→ **DOCUMENT SEGMENT**
Cantata Singers of Ottawa
HomeNews & Reviews > An Evening with Bach (8 March 1998) Content updated 3 July 2000

Cantata's chorus best of concert

By Richard Todd
The Ottawa Citizen
Page C11 Tuesday, March 10, 1998 ©1998

One of the intriguing things about going to hear the Cantata Singers is that you get to know a lot of out-of-the-way venues. Like lightning, Ottawa's favourite choral group rarely comes twice to the same spot.

St. Charles Church on Beechwood was the venue for the Cantata Singers' all-Bach concert Sunday evening. The program featured, along with the chorus and three soloists, a small body of instrumentalists calling themselves the Cantata Ensemble.

A string quartet drawn from that ensemble opened the program with a five-movement "overture" by Wilhelm Friedermann Bach, Johann Sebastian's oldest and favourite son.

→ **TASKS FOR THIS EXERCISE**
• 1. Repeat the part of the concert review starting at "Cantata Singers of" and ending at "the Cantata Ensemble.".
• 2. Using the concert review, decide whether each statement agrees with it, answering yes or no and quoting the deciding words: (a) The concert was held at St. Charles Church on Beechwood. (b) A full orchestra opened the program. (c) The concert featured four soloists.
The lines that come next are separate material, unrelated to this concert review.

→ **INFORMATION SUPPLIED**
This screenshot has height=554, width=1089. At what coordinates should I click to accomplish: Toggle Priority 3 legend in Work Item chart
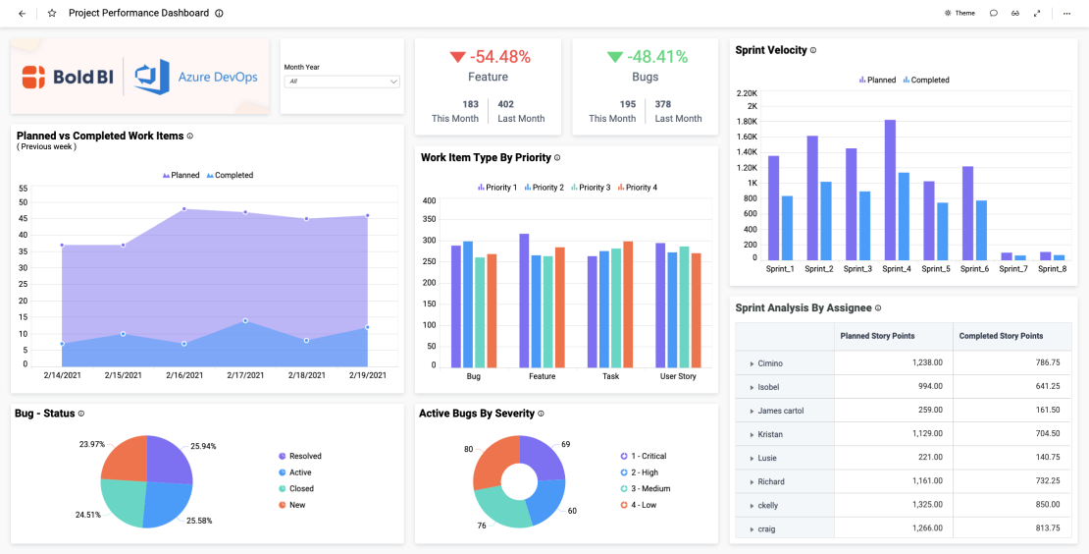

→ **TASK RESULTS**
• 1.
Cantata Singers of Ottawa
HomeNews & Reviews > An Evening with Bach (8 March 1998) Content updated 3 July 2000

Cantata's chorus best of concert

By Richard Todd
The Ottawa Citizen
Page C11 Tuesday, March 10, 1998 ©1998

One of the intriguing things about going to hear the Cantata Singers is that you get to know a lot of out-of-the-way venues. Like lightning, Ottawa's favourite choral group rarely comes twice to the same spot.

St. Charles Church on Beechwood was the venue for the Cantata Singers' all-Bach concert Sunday evening. The program featured, along with the chorus and three soloists, a small body of instrumentalists calling themselves the Cantata Ensemble.

• 2.
(a) Yes: "St. Charles Church on Beechwood was the venue for the Cantata Singers' all-Bach concert Sunday evening."
(b) No: "A string quartet drawn from that ensemble opened the program"
(c) No: "along with the chorus and three soloists"